**Instructions for the task**: Reproduce the following records line for line, without changing anything.

+++ Provided data

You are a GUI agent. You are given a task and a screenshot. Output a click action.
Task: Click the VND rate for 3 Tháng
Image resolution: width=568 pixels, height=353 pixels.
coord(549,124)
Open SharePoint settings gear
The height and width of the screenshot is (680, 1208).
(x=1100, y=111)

++++++

**Complete answer**:
You are a GUI agent. You are given a task and a screenshot. Output a click action.
Task: Click the VND rate for 3 Tháng
Image resolution: width=568 pixels, height=353 pixels.
coord(549,124)
Open SharePoint settings gear
The height and width of the screenshot is (680, 1208).
(x=1100, y=111)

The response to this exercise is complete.